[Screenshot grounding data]
/---
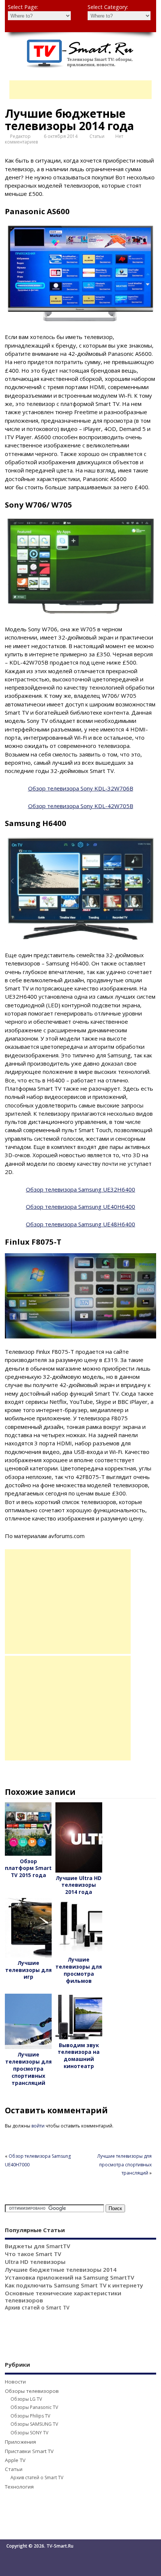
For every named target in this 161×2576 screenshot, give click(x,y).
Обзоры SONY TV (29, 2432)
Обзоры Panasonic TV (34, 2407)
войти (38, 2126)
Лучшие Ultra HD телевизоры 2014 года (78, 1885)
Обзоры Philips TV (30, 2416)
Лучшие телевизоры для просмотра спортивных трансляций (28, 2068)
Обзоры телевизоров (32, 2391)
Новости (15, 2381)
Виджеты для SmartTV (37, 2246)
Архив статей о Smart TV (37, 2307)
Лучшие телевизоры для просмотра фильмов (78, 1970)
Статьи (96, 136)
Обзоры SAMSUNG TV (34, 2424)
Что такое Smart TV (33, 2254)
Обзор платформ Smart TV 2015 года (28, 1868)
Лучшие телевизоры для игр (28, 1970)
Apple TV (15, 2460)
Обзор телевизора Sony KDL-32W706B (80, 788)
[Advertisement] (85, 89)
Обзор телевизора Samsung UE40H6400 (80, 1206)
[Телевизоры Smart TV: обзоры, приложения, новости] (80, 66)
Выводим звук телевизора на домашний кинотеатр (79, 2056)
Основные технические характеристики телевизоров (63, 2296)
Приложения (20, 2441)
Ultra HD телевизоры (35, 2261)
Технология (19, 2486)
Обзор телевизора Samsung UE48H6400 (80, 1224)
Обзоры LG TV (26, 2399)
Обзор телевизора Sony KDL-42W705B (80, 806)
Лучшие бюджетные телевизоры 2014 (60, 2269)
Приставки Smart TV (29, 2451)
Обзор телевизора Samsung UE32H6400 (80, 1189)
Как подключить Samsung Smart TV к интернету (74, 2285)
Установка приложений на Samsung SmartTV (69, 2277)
\---
• _WORK INSTRUCTION_
Leaving the pictures out, write out every entry exactly.

• _SOLUTION FOR THIS TASK_
For every named target in this 161×2576 screenshot, give click(x,y).
Обзоры SONY TV (29, 2432)
Обзоры Panasonic TV (34, 2407)
войти (38, 2126)
Лучшие Ultra HD телевизоры 2014 года (78, 1885)
Обзоры Philips TV (30, 2416)
Лучшие телевизоры для просмотра спортивных трансляций (28, 2068)
Обзоры телевизоров (32, 2391)
Новости (15, 2381)
Виджеты для SmartTV (37, 2246)
Архив статей о Smart TV (37, 2307)
Лучшие телевизоры для просмотра фильмов (78, 1970)
Статьи (96, 136)
Обзоры SAMSUNG TV (34, 2424)
Что такое Smart TV (33, 2254)
Обзор платформ Smart TV 2015 года (28, 1868)
Лучшие телевизоры для игр (28, 1970)
Apple TV (15, 2460)
Обзор телевизора Sony KDL-32W706B (80, 788)
[Advertisement] (85, 89)
Обзор телевизора Samsung UE40H6400 (80, 1206)
[Телевизоры Smart TV: обзоры, приложения, новости] (80, 66)
Выводим звук телевизора на домашний кинотеатр (79, 2056)
Основные технические характеристики телевизоров (63, 2296)
Приложения (20, 2441)
Ultra HD телевизоры (35, 2261)
Технология (19, 2486)
Обзор телевизора Samsung UE48H6400 (80, 1224)
Обзоры LG TV (26, 2399)
Обзор телевизора Sony KDL-42W705B (80, 806)
Лучшие бюджетные телевизоры 2014 (60, 2269)
Приставки Smart TV (29, 2451)
Обзор телевизора Samsung UE32H6400 (80, 1189)
Как подключить Samsung Smart TV к интернету (74, 2285)
Установка приложений на Samsung SmartTV (69, 2277)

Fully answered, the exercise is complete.